Recent Accounting Pronouncements
See "Recent Accounting Pronouncements" described in Note 3 of Pubco's consolidated financial statements included elsewhere in this Quarterly Report.
Emerging Growth Company Status
Pubco is expected to be an emerging growth company ("EGC"), as defined in the Jumpstart Our Business Startups ("JOBS") Act. Under the JOBS Act, emerging growth companies can delay adopting new or revised accounting standards issued subsequent to the enactment of the JOBS Act, until such time as to those standards apply to private companies. Pubco has elected to use this extended transition period for complying with new or revised accounting standards that have different effective dates for public and private companies until the earlier of the date that it (i) is no longer an emerging growth company or (ii) affirmatively and irrevocably opts out of the extended transition period provided in the JOBS Act. As a result, these financial statements may not be comparable to companies that comply with the new or revised accounting pronouncements as of public company effective dates.

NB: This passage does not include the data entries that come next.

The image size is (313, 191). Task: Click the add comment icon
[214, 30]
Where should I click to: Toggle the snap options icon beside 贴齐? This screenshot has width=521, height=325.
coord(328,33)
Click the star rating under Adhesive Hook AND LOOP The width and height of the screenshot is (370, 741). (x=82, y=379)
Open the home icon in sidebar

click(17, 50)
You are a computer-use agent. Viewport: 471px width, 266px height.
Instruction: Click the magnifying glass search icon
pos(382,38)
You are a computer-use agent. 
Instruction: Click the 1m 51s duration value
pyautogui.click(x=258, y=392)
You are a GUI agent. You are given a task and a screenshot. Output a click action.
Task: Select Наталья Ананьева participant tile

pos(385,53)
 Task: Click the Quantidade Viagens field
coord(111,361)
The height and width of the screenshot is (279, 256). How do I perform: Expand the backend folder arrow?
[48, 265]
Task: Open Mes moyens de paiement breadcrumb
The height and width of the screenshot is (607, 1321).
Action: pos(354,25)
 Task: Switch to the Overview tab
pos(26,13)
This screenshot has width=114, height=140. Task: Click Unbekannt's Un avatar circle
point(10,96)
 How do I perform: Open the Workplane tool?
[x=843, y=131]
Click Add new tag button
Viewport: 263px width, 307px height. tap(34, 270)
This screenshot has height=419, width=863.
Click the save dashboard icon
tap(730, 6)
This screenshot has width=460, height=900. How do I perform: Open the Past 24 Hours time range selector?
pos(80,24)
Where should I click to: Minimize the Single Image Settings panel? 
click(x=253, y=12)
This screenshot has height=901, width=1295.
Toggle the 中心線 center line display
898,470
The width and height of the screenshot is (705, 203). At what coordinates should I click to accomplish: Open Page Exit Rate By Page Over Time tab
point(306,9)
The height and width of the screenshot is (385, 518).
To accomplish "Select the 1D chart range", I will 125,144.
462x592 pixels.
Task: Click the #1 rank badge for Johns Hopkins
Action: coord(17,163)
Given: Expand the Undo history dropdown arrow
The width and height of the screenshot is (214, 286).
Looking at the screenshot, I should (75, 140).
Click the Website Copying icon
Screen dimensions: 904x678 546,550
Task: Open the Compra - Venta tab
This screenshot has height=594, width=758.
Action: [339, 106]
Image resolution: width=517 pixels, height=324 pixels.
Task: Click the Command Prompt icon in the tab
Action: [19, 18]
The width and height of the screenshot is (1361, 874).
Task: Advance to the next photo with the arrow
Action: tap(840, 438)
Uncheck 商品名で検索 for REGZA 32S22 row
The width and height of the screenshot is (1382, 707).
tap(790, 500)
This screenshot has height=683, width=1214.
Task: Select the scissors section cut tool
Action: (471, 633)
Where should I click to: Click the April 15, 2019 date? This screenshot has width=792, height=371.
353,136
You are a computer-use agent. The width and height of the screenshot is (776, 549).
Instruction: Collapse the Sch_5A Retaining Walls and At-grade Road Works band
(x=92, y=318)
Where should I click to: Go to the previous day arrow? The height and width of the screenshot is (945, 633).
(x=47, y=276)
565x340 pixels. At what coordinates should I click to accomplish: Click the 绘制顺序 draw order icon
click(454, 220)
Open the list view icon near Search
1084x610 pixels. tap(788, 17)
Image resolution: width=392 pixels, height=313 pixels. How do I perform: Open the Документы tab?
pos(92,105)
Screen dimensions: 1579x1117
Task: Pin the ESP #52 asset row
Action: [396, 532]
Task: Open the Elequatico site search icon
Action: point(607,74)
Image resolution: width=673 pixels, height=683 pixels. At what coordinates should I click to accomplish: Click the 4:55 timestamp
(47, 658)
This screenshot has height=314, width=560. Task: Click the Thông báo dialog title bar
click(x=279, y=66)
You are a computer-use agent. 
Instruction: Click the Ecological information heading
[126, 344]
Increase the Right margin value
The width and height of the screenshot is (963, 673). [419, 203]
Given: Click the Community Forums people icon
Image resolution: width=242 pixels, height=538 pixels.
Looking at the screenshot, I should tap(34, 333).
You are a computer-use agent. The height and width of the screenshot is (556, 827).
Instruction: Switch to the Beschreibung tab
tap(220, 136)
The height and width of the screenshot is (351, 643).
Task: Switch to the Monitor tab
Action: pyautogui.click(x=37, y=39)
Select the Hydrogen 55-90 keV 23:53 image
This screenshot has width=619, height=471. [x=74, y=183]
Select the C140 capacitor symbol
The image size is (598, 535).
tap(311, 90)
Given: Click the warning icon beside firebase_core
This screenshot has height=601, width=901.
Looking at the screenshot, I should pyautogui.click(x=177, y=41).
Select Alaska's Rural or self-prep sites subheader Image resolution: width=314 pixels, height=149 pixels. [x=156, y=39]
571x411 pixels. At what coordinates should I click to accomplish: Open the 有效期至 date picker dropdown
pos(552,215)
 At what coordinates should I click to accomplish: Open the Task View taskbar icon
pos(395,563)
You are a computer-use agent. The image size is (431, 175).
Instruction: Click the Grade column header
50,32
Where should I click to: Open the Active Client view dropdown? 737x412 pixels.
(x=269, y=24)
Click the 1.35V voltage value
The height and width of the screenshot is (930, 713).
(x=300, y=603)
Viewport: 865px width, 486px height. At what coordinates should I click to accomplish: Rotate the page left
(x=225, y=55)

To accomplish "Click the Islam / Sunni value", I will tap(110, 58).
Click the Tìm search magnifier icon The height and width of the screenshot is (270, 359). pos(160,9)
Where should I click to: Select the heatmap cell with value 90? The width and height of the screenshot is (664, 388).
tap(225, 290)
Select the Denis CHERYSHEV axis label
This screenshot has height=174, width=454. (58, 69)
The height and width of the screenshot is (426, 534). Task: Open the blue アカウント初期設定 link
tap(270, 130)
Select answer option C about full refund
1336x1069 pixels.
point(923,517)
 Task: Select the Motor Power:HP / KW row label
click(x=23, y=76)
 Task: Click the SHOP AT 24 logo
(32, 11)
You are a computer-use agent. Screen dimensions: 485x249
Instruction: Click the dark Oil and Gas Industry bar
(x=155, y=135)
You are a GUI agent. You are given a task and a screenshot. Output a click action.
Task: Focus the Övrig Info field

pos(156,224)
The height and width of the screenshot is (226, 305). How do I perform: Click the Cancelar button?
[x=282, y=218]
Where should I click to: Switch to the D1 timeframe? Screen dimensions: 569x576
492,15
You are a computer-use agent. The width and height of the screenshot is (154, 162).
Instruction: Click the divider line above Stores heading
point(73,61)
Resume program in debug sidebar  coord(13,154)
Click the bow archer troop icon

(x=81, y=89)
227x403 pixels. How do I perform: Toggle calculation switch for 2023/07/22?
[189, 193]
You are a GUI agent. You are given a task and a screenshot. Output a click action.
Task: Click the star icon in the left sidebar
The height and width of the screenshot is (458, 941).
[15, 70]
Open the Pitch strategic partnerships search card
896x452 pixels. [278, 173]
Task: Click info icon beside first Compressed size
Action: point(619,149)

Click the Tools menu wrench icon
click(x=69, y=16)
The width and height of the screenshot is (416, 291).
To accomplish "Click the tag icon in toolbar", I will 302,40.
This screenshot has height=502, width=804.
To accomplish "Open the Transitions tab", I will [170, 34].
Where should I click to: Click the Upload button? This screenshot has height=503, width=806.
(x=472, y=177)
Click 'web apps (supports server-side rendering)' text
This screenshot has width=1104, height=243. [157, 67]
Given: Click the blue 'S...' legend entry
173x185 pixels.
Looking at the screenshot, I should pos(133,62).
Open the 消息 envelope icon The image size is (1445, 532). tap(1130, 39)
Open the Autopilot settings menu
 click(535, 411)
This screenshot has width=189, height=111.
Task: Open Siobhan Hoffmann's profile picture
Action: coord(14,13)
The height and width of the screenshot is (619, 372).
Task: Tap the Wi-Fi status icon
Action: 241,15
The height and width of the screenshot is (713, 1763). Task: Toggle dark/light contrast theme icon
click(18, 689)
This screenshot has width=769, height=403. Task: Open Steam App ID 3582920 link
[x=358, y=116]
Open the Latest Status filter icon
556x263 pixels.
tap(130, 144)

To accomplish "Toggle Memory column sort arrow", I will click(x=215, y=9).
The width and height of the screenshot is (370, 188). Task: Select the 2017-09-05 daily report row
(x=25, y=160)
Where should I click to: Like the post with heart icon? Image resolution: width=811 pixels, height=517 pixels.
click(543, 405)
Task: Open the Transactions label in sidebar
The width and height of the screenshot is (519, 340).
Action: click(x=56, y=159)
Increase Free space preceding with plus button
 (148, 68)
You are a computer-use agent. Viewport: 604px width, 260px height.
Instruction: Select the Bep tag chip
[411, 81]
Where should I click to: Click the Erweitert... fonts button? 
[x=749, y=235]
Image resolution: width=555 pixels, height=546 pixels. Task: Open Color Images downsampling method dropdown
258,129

In addition, Pubco intends to rely on the other exemptions and reduced reporting requirements provided by the JOBS Act. Subject to certain conditions set forth in the JOBS Act, if, as an EGC, Pubco intends to rely on such exemptions, it is not required to, among other things: (i) provide an auditor's attestation report on its system of internal controls over financial reporting pursuant to Section 404(b) of the Sarbanes-Oxley Act; (ii) provide all of the compensation disclosure that may be required of non-emerging growth public companies under the Dodd-Frank Wall Street Reform and Consumer Protection Act; (iii) comply with any requirement that may be adopted by the Public Company Accounting Oversight Board regarding mandatory audit firm rotation or a supplement to the auditor's report providing additional information about the audit and the financial statements (auditor discussion and analysis); and (iv) disclose certain executive compensation-related items such as the correlation between executive compensation and performance and comparisons of the chief executive officer's compensation to median employee compensation.
Pubco will remain an EGC under the JOBS Act until the earliest of (i) the last date of its fiscal year in which it has total annual gross revenue of at least $1.235 billion, (ii) the date on which it is deemed to be a "large accelerated filer" under the rules of the SEC with at least $700.0 million of outstanding securities held by non-affiliates, or (iii) the date on which it has issued more than $1.0 billion in non-convertible debt securities during the previous three-years.